The workshop was part of series sponsored by Dallas Baptist Association for youth ministers.
Time constraints, finances, children, car problems and a myriad of other problems constantly build pressure in lives—just like what happens when a soft drink can is shaken. The question, Gomez said, is whether the pressure going to be expelled in small, safe bursts or spew all over people nearby.
“You’re always going to have pressure,” Gomez asserted. “The question is ‘How are you going to channel it, release it, control it?’”
Gomez, a former pastor, said the Bible gives evidence that anger is a neutral emotion and can be channeled for either good or bad.
He pointed to Proverbs 17:27, which says a wise man is even-tempered.
“He is even-tempered, not non-tempered. It doesn’t say he doesn’t have anger. It says he controls it,” Gomez said.
“Anger is natural and spiritual. It is a part of human nature, but it also is a part of God’s nature.”
He explained that being created in the image of God makes humans moral creatures with a concern for right and wrong.
But anger is an emotion that must be kept under control, he cautioned.
“Anger is power; it’s like dynamite,” he said.
He also compared it to a river. “Like a roaring river, it can wipe out a village ,or it can be channeled to produce electrical power for that village.”
The first step in channeling anger is to know what precedes it.
“Pay attention to your body and how it is that your body does anger. Pay attention to your kids in your youth group and what they do when they are feeling the pressure build, but also pay attention to yourself,” he counseled the youth ministers.
It is important to deal with anger before it becomes the controlling factor, Gomez said.
“If I’m going to work with someone on their anger, the last place I’m going to start is the feelings. Thoughts are the key,” he said. “Anger as an emotion is something you can’t control directly.”
Gomez used a volcano as another illustration of anger. Behaviors are the rock and lava that spews from the top, but other forces beneath the surface are the real cause.
“Anger is not a primary emotion. It is secondary. It has to have another core emotion to get anger going,” he said. “You never vomit from the neck up. It has to have a deeper source. Anger is the same way. Something deeper is needed to push it up.”
Some of the core emotions that fuel anger are frustration, fear, hate, depression, grief, guilt and shame.
“While anger sometimes seems like it comes out of nowhere, if you do an ‘anger autopsy,’ you’ll see the patterns involved,” he said.
Anger often begins in a gap between expectations and reality. “The gap between our expectations and reality are where emotions are born,” Gomez said. “The farther our expectations are from reality the more volatile the emotion.”
Part of changing expectations is changing thoughts and words. Words like “must,” “never” and “always” provide for unrealistic expectations. “These are words that demonstrate no flexibility or room for compromise in the way a need can be met,” Gomez said.
Gomez turned to Romans 12:2 to illustrate his point. “We are not renewed by the changing of our emotions, but our minds, our thoughts,” he said. “The bottom line is I need to change my expectations.”
One youth ministers at the workshop said he could he see how he needed to change some of his thinking to curb his own anger.
“I have to watch having anger toward certain students in my youth group.

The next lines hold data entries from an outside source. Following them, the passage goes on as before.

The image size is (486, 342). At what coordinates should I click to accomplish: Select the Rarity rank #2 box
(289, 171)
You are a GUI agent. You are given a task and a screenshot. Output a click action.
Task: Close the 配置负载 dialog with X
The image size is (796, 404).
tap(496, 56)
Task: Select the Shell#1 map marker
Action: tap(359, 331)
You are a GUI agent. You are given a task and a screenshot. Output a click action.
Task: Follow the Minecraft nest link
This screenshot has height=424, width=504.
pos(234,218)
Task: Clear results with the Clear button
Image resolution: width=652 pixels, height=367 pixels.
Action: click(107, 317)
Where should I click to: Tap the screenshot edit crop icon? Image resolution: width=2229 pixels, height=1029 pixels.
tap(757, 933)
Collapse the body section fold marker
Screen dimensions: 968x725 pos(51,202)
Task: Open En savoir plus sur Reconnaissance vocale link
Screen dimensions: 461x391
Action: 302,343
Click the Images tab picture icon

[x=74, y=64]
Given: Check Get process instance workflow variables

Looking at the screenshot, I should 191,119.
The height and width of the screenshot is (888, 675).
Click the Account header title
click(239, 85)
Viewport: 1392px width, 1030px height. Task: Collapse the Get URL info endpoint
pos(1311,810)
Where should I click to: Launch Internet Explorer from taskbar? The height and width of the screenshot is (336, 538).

I’m beginning to see that maybe I have some unrealistic expectations for them—that I don’t need to look at them and think, ‘You should be better than this by now,’” he said.
Gomez told the youth ministers they can help change the way teens react to frustrations. “Teens are still moldable. The concrete hasn’t set yet,” he said.
He put on a tool belt that held nothing but different sizes and types of hammers to illustrate.
“Some of us don’t have enough different tools in our emotional tool belt—not enough coping skills,” he said. “Some kids, all they have in their tool belts are hammers for whacking. It may not be physical. It may be verbal, but that can do just as much damage.”
The test for whether anger is healthy is whether it restores relationships or destroys them,” he said.
“An angry God aims to restore, bringing people together, to ultimately give them peace. Satan’s anger aims to destroy, divide and bring fear,” he said.
Core emotions that may bring on a healthy anger are a hatred of evil, zealousness for righteousness and disappointment.
Gomez used Jesus’ cleansing of the temple to illustrate.
“Jesus expected the temple to be a place of worship, and it was turned into a mall where common people were being used and abused to the point where the last thing on their minds was worship. And worship was supposed to be the only purpose for the temple,” he said.
“God has the same zeal for cleansing the lives of young people and restoring them, just as he did that temple 2,000 years ago,” Gomez added.